▶ _WHAT TO PRODUCE_
The lines below, from the one holding "Our story (170, 2309)" through the one holding "博客 (320, 99)", are to be restated word for word, with all images left out.

▶ _RECORDS SUPPLIED_
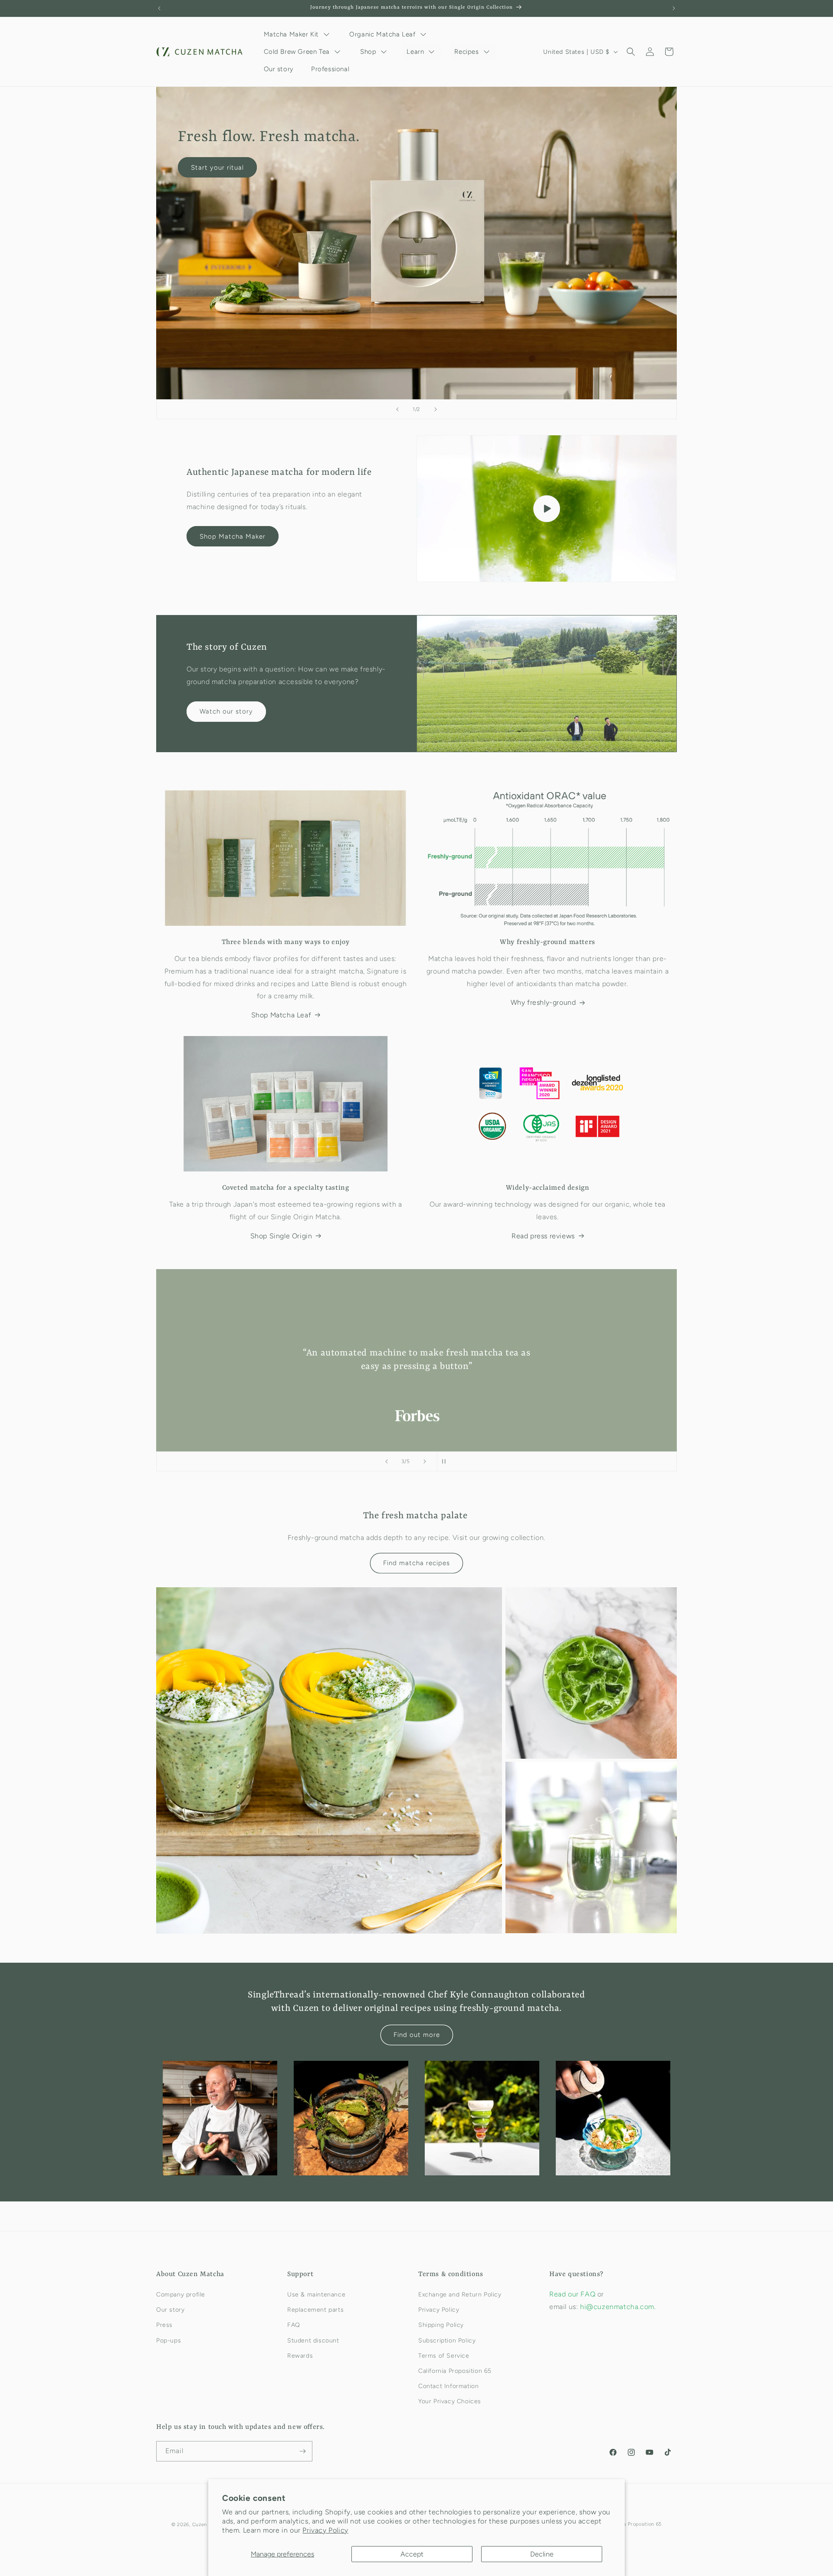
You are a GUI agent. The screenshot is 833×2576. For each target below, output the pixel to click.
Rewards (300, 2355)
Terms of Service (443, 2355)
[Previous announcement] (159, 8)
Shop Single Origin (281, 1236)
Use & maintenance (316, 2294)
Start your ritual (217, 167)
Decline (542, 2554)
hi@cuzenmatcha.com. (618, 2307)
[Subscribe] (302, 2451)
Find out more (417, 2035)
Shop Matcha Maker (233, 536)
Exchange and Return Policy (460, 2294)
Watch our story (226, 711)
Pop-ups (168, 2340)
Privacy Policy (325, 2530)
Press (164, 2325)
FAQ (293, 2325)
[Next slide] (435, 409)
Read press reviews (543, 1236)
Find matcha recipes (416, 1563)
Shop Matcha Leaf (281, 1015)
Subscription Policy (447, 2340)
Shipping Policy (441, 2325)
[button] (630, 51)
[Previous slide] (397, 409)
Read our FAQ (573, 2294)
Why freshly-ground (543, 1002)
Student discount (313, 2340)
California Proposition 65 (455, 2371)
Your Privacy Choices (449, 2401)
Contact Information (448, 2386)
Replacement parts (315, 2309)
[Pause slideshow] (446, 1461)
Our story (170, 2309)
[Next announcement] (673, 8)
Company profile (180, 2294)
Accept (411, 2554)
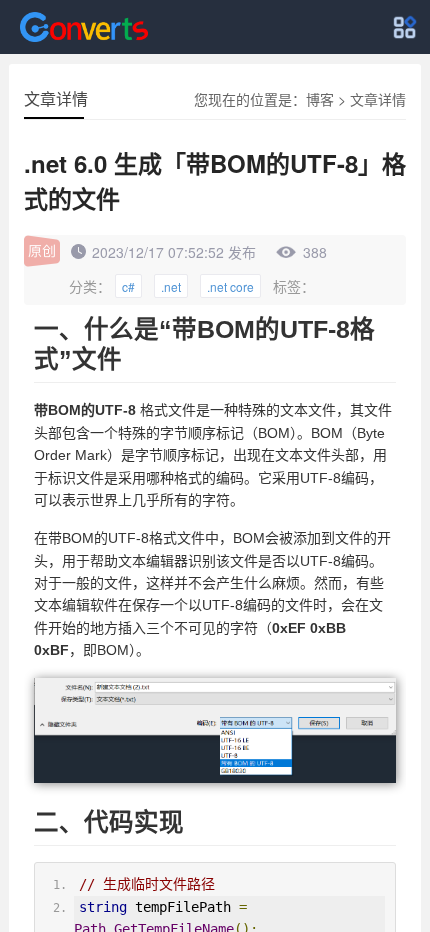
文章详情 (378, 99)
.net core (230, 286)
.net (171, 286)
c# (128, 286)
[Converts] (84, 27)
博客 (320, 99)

...

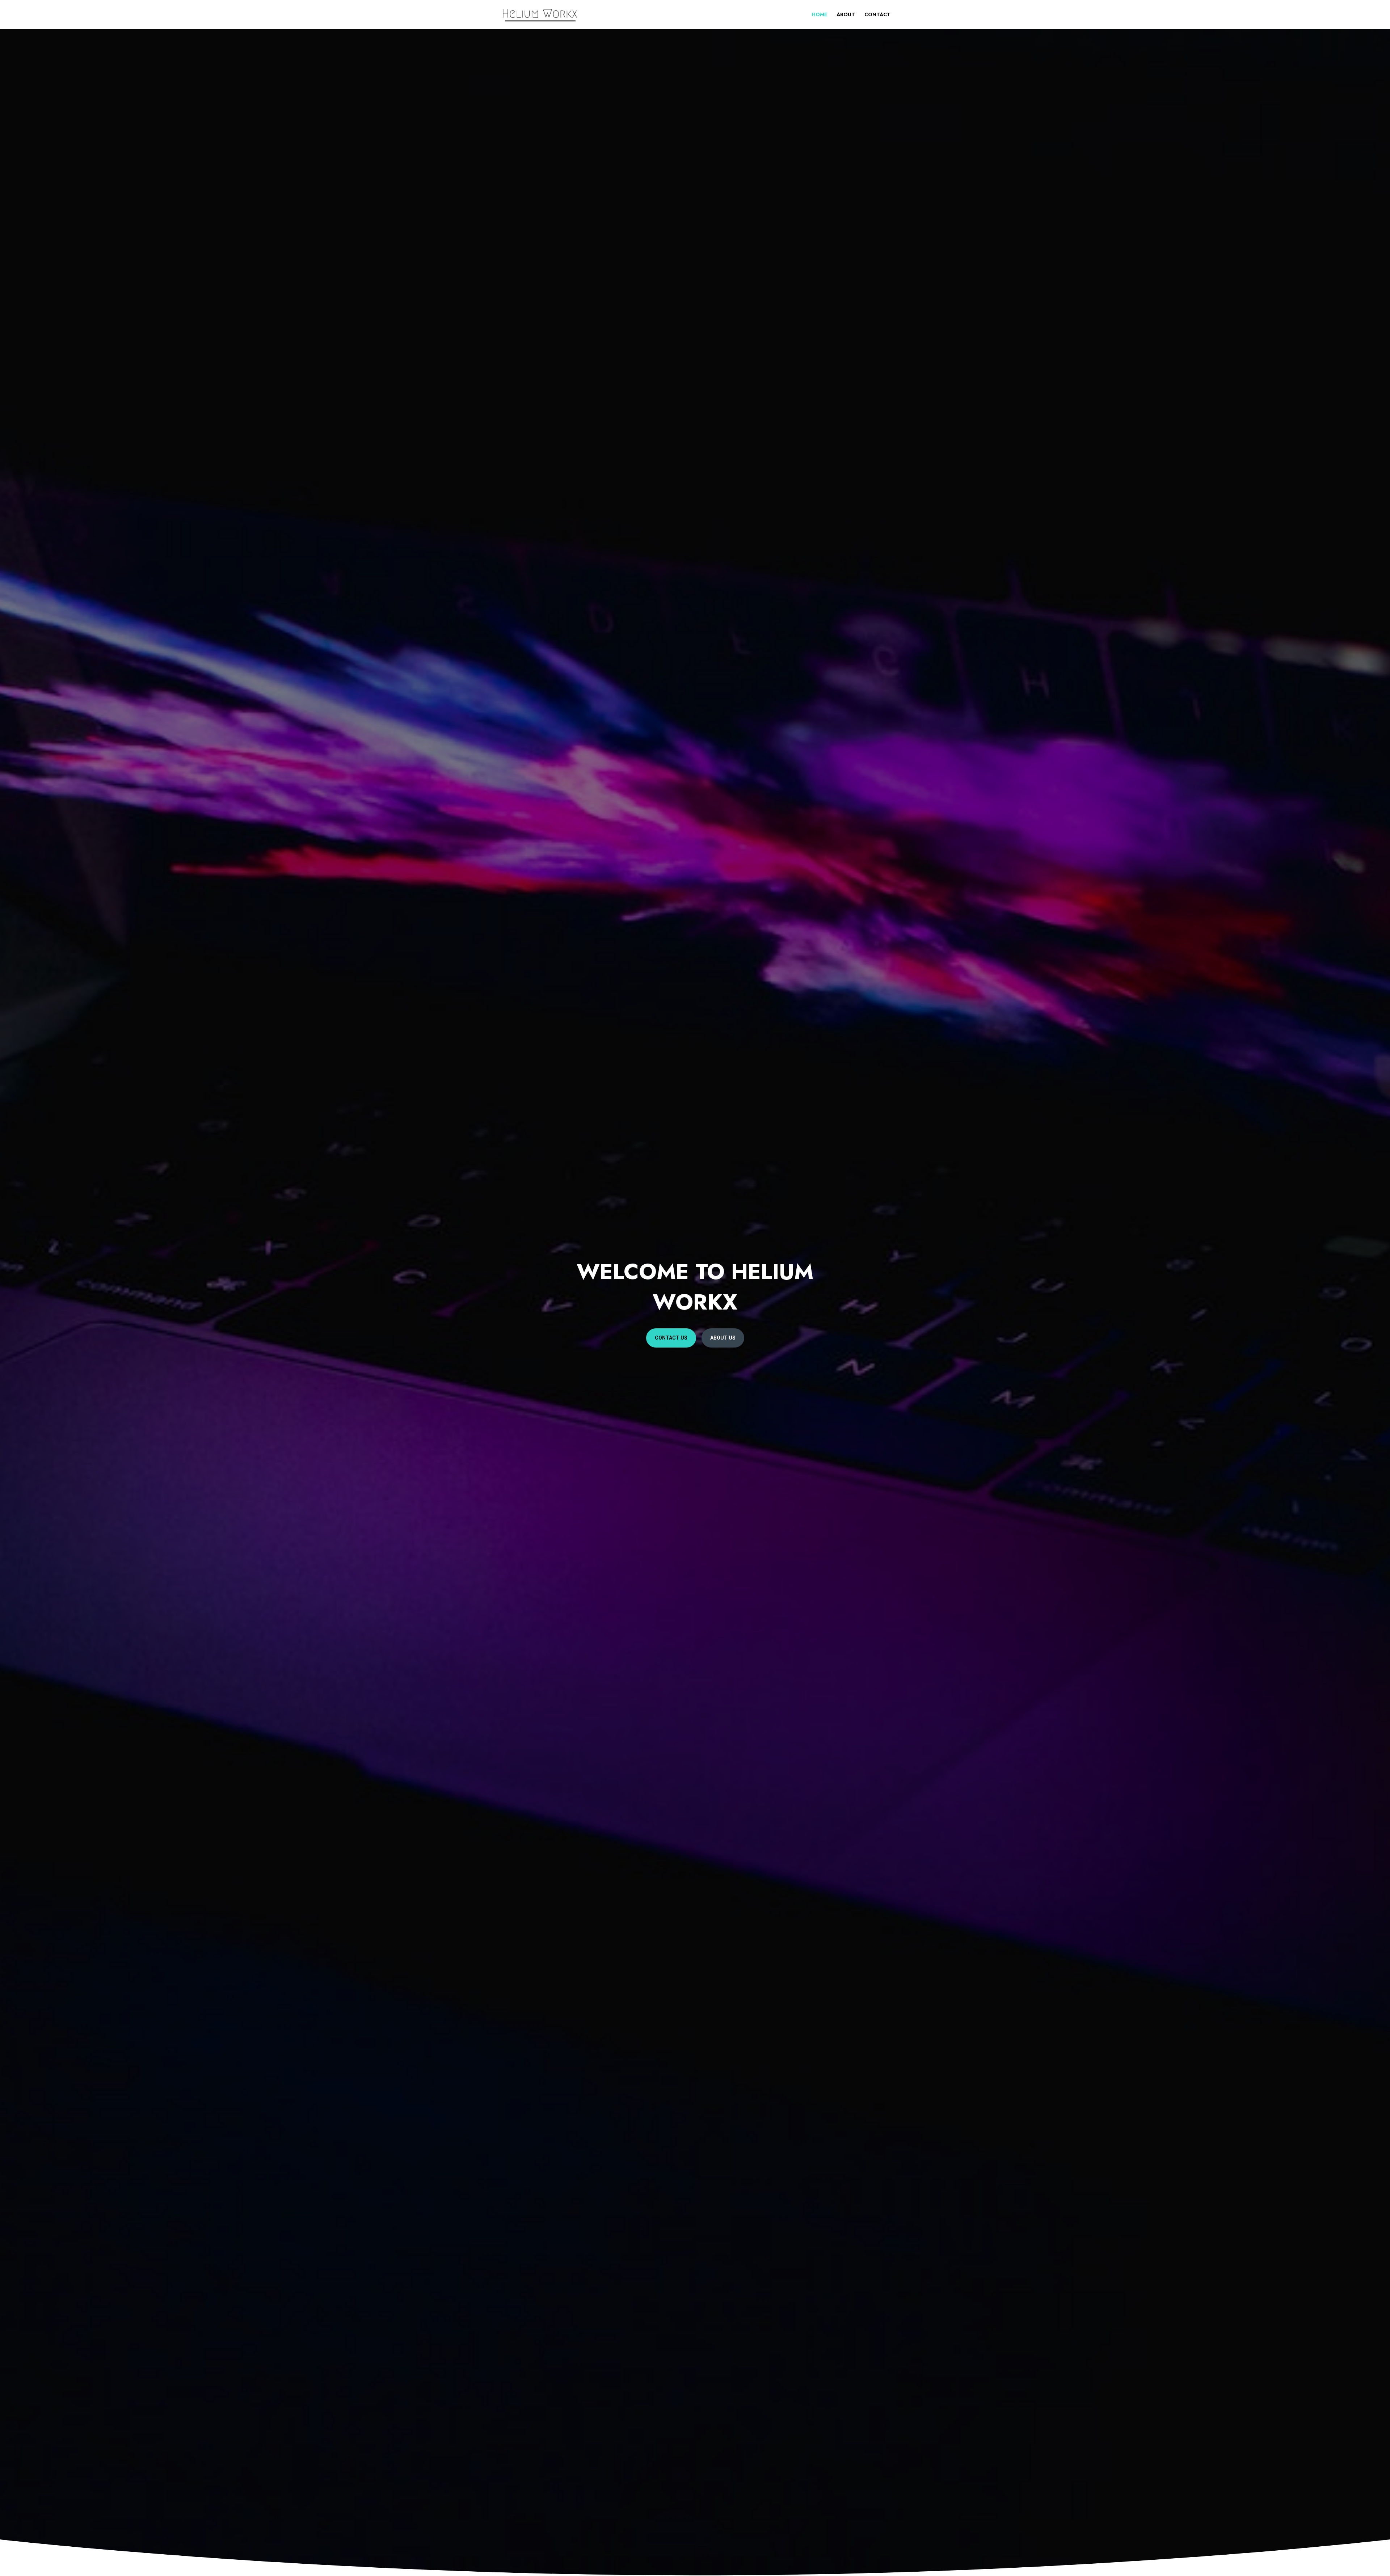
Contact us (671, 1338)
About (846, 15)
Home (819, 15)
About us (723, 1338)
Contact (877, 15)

...

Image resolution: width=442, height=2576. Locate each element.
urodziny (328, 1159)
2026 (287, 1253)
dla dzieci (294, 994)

▶ _ANSWER FOR THIS EXERCISE_
Our story (170, 2309)
[Next announcement] (673, 8)
Company profile (180, 2294)
Accept (411, 2554)
文章详情 (378, 99)
.net core (230, 286)
.net (171, 286)
c# (128, 286)
[Converts] (84, 27)
博客 (320, 99)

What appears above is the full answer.